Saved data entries
•••••

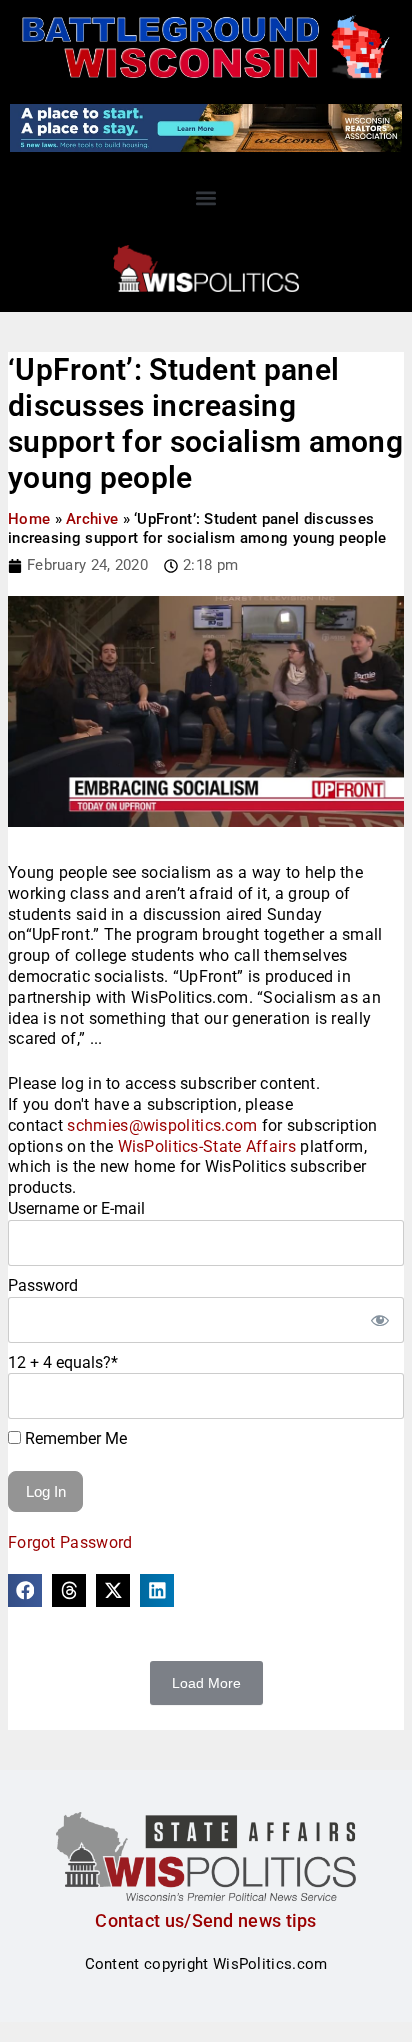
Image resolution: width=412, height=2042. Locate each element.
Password (43, 1285)
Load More (206, 1683)
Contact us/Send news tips (206, 1920)
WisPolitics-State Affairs (207, 1146)
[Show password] (379, 1320)
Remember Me (74, 1438)
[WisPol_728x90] (206, 127)
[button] (206, 198)
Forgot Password (70, 1542)
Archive (92, 519)
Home (29, 519)
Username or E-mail (76, 1208)
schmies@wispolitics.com (162, 1125)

•••••

### BRIEF
Reproduce all of the entries exactly as they appear, though any picture they include must be omitted.

### EXERCISE ANSWER
Image resolution: width=412, height=2042. Locate each element.
Password (43, 1285)
Load More (206, 1683)
Contact us/Send news tips (206, 1920)
WisPolitics-State Affairs (207, 1146)
[Show password] (379, 1320)
Remember Me (74, 1438)
[WisPol_728x90] (206, 127)
[button] (206, 198)
Forgot Password (70, 1542)
Archive (92, 519)
Home (29, 519)
Username or E-mail (76, 1208)
schmies@wispolitics.com (162, 1125)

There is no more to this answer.